### Required work
Find each line in the listing that contains the word "dimension" and copy those lines.

### Entries shown
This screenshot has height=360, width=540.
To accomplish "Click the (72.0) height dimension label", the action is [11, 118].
---
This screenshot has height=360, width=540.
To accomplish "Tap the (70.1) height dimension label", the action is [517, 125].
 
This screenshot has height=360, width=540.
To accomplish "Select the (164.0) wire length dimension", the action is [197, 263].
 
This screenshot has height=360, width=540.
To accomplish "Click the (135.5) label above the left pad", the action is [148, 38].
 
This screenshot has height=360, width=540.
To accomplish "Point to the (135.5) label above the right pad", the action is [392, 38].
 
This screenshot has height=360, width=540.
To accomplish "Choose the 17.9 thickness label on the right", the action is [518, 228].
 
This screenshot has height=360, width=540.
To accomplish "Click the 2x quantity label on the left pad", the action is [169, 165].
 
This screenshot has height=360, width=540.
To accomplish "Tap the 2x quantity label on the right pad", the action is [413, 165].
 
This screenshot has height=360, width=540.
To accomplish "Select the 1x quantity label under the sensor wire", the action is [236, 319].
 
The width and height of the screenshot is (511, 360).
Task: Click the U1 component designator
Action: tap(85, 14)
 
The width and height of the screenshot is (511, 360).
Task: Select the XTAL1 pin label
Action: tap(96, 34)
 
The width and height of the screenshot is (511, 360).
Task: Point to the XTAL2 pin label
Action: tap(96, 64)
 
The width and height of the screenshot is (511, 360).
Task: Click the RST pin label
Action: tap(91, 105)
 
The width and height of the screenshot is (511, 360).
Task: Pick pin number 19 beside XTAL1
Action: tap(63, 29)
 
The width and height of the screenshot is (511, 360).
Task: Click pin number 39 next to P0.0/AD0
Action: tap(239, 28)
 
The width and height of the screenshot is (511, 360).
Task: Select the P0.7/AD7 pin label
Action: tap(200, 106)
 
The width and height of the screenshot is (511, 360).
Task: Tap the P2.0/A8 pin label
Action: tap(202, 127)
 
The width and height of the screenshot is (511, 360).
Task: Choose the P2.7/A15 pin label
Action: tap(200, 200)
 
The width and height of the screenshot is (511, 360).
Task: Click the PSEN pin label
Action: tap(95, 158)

### Written response
To accomplish "Click the (72.0) height dimension label", the action is [11, 118].
To accomplish "Tap the (70.1) height dimension label", the action is [517, 125].
To accomplish "Select the (164.0) wire length dimension", the action is [197, 263].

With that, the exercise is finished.